In the post Twitter for Professional Development: Ultra Beginner Edition, I offered a simple way to demonstrate the power of Twitter to teachers. If you are introducing Twitter to your colleagues, I highly recommend following that model. This builds awareness of the learning possibilities of social media in a non-threatening way.


The next step is for teachers to share what they learn. Notice I haven’t had teachers create a Twitter account yet. This is scary to many so just stick with consumption of content.

A zillion possibilities exist to share content including a shared Google doc, Evernote notebook and, of course, the faculty room bulletin board. The bottom line is, there is no best place to share links to great educational content; too many options are available. Use whatever is easiest for your school.

Twitter for Professional Development - Diigo

With newbies, I suggest using Diigo. I can hear many of you now, “There are zillions of other ways to share resources!” I know, for example, you can set up a Wallwisher wall and post resources on it…no accounts required. You can have teachers print out webpages and put them in a binder called, “Resources.” Just kidding! Here’s what I do with Diigo.

Login to Diigo and create a new group. This is under the My Groups tab; there is a blue button that says, “Create a group…” Complete all the information and give your group a good name (i.e. EMS Math Resources). Select “By Invitation only” in the How to Join section and create your group.

Social Bookmarking

Now the most difficult part by far; explain social bookmarking to your teachers and have them create Diigo accounts. You’re on your own for this…good luck! Make sure you have teachers go to the tools section and install the Diigo Bookmarklet. Leave lots of time for this in your training session. Lastly, send out invitations to join the group you created previously.
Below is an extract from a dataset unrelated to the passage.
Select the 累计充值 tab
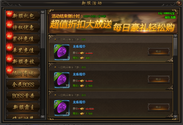Screen dimensions: 183x125 point(23,39)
Okay, that’s the hard part…now for the fun. Get your teachers back on and perusing Twitter feeds. See Twitter for Professional Development: Ultra Beginner Edition if you need a refresher how to do that. Now, have teachers practice bookmarking and, this is really important, make sure they select Share to Group and choose the group you created. After everyone has added resources, send your teachers to Diigo and have them explore their group. They’ll see all of the great content curated by their colleagues.

I’m not going to lie; this is an exhausting professional development session. It will pay off however and you will be so proud when you see the resources grow.